Dataset records
::::

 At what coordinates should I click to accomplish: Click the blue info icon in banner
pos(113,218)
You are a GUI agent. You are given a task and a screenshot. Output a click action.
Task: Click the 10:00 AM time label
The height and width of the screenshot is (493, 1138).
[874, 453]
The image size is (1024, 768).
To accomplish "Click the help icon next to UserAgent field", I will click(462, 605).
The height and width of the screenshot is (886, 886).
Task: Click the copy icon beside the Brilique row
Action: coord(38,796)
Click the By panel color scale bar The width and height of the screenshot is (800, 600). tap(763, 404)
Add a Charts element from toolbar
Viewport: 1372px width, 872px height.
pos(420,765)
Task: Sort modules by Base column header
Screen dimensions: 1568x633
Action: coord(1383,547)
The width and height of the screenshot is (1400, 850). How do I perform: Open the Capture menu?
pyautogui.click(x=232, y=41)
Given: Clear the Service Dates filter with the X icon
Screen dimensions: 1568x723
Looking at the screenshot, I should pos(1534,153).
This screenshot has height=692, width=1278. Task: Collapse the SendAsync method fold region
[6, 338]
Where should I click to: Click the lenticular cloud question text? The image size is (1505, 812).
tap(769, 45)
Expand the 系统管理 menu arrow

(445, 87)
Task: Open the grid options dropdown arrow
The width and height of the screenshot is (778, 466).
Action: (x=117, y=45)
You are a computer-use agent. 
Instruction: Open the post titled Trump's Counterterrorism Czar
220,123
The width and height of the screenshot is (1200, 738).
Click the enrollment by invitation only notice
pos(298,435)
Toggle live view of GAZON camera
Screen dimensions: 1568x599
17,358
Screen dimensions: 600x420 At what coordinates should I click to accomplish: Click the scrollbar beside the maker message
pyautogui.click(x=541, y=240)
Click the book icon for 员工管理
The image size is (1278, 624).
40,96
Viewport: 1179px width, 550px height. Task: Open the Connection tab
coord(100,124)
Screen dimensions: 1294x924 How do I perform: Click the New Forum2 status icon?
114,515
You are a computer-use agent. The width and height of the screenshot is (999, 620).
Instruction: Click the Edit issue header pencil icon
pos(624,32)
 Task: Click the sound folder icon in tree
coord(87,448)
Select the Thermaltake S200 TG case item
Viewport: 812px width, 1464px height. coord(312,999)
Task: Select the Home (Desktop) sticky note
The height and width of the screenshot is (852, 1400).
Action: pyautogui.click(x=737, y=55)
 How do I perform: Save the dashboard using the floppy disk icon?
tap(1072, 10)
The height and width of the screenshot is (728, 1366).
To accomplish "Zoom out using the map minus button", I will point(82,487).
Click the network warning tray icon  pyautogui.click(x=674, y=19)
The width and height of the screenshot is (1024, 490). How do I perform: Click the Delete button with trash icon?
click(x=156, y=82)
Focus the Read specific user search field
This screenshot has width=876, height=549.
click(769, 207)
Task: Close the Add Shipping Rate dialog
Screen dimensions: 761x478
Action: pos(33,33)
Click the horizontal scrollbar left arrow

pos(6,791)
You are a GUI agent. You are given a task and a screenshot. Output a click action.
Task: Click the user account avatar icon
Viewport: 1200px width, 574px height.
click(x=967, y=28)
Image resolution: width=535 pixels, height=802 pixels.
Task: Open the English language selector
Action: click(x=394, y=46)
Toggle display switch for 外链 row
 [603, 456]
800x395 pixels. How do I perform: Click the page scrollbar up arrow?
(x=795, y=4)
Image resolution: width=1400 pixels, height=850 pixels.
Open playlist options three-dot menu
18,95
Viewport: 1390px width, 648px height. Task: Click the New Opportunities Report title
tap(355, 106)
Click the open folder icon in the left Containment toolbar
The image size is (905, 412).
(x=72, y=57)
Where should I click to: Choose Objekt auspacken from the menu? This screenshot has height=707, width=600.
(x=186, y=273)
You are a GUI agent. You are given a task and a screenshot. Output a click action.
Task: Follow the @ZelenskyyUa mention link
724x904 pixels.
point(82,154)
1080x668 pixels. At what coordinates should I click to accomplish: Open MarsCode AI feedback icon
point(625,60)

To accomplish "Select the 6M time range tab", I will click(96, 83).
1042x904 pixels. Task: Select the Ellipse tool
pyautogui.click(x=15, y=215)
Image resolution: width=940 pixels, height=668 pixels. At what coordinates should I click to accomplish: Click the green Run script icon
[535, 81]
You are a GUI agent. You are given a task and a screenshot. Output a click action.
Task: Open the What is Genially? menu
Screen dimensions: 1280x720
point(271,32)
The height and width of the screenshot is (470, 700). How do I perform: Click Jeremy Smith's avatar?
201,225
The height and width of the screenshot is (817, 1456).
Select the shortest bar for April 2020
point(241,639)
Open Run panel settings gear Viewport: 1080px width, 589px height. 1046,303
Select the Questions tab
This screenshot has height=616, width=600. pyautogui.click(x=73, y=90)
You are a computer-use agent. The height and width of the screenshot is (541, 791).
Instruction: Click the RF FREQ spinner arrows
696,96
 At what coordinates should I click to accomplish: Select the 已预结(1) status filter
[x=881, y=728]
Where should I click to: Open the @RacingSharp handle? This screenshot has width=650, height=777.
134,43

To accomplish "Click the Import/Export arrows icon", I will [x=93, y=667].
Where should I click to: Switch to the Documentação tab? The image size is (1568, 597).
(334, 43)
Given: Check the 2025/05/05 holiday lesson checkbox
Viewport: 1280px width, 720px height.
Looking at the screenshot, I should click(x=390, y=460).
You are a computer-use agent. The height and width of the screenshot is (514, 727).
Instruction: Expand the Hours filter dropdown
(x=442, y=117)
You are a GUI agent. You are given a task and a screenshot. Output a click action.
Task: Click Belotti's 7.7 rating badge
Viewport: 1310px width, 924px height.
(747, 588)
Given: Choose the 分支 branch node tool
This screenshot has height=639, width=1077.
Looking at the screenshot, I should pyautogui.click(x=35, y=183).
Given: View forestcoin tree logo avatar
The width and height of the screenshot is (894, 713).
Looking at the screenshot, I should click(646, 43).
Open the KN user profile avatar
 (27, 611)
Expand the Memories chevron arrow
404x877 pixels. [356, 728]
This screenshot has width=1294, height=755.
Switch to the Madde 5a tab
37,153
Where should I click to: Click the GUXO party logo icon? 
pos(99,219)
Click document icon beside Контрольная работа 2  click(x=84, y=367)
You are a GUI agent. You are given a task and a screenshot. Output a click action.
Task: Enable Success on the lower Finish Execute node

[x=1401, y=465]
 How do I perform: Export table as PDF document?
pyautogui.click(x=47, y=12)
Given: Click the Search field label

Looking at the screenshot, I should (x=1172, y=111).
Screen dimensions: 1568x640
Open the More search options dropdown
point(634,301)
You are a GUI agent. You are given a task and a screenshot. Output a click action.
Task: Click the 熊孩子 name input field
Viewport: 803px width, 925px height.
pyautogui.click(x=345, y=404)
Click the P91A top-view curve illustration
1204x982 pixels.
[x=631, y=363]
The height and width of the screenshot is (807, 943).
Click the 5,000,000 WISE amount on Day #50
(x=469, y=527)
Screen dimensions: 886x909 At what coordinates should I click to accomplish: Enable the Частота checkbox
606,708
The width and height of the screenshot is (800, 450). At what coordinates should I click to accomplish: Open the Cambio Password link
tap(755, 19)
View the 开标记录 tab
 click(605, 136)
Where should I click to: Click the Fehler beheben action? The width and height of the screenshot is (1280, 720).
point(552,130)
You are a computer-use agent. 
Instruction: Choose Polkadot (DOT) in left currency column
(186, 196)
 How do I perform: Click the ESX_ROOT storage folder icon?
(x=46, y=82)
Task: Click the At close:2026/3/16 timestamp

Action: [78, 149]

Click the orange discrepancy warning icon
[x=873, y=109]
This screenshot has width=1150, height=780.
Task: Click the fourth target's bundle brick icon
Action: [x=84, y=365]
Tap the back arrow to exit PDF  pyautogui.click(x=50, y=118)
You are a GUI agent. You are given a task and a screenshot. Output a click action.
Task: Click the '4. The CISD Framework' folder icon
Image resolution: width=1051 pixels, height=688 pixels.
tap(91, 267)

::::

Copy the records above exactly, please, but only from the first line through the line containing "Task: Open the grid options dropdown arrow".

*Task response:*
 At what coordinates should I click to accomplish: Click the blue info icon in banner
pos(113,218)
You are a GUI agent. You are given a task and a screenshot. Output a click action.
Task: Click the 10:00 AM time label
The height and width of the screenshot is (493, 1138).
[874, 453]
The image size is (1024, 768).
To accomplish "Click the help icon next to UserAgent field", I will click(462, 605).
The height and width of the screenshot is (886, 886).
Task: Click the copy icon beside the Brilique row
Action: coord(38,796)
Click the By panel color scale bar The width and height of the screenshot is (800, 600). tap(763, 404)
Add a Charts element from toolbar
Viewport: 1372px width, 872px height.
pos(420,765)
Task: Sort modules by Base column header
Screen dimensions: 1568x633
Action: coord(1383,547)
The width and height of the screenshot is (1400, 850). How do I perform: Open the Capture menu?
pyautogui.click(x=232, y=41)
Given: Clear the Service Dates filter with the X icon
Screen dimensions: 1568x723
Looking at the screenshot, I should pos(1534,153).
This screenshot has height=692, width=1278. Task: Collapse the SendAsync method fold region
[6, 338]
Where should I click to: Click the lenticular cloud question text? The image size is (1505, 812).
tap(769, 45)
Expand the 系统管理 menu arrow

(445, 87)
Task: Open the grid options dropdown arrow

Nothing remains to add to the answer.